Elon Musk’s stated plan is to scale that AI compute capacity by 100 times. At current pricing, that would represent $2.6 trillion in potential AI rental revenue.
Underpinning all of this is SpaceX’s lead in rocket launches and the development of Starship, its fully reusable heavy-lift rocket. If operational, Starship could reduce the cost of reaching orbit from thousands of dollars per kilogram to hundreds.
The main concern is that most of these figures are long-range projections. Starship is not yet operational. The AI satellite constellation has not been proven at scale.

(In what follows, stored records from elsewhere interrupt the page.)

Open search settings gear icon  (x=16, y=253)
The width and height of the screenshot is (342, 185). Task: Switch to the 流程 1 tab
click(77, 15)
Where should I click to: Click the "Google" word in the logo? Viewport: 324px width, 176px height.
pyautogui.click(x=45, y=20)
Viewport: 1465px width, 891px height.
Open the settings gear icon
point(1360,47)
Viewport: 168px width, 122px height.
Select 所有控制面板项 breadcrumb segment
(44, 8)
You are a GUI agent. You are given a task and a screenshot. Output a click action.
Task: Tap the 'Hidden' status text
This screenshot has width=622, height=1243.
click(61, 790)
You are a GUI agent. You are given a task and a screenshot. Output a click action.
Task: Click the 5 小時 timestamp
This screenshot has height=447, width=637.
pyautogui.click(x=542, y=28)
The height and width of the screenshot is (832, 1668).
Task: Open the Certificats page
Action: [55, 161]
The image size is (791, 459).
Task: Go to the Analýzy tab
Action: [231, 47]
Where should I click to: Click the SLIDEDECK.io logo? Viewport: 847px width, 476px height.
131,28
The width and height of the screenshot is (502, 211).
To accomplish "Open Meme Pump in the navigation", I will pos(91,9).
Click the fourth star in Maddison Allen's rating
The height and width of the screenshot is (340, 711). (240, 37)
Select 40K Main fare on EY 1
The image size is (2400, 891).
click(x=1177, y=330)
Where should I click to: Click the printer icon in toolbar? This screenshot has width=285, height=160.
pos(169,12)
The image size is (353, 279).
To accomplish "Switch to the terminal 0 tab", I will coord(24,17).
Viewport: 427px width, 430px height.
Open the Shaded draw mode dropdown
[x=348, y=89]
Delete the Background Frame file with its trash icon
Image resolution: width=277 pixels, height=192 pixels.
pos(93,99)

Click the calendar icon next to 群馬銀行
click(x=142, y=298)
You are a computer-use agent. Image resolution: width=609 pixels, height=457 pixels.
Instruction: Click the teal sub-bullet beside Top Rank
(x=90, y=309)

Andy VandenBerg cited data from Truist showing the average max drawdown for major tech IPOs in their first year is 55%. He said there will likely be a better entry point later.
Keith Fitz-Gerald warned that retail investors are “not prepared” for the institutional trading activity that typically follows a high-profile listing.
Mike Serio pointed to Meta, which didn’t outperform the S&P 500 until more than 10 years after its IPO.
One area of agreement is governance. SpaceX’s structure gives Musk full control over voting stock and the board. Yumi Narita of the New York City Comptroller’s Office called it “unprecedentedly bad.”
Lockup terms also differ from standard IPOs. Instead of a single 180-day expiration, SpaceX uses rolling lockups tied partly to stock performance.
Barron’s said SpaceX looks like better value at $90 per share than the expected IPO price of $135.
Out of eight investing professionals surveyed by Business Insider, six said they would not buy on day one.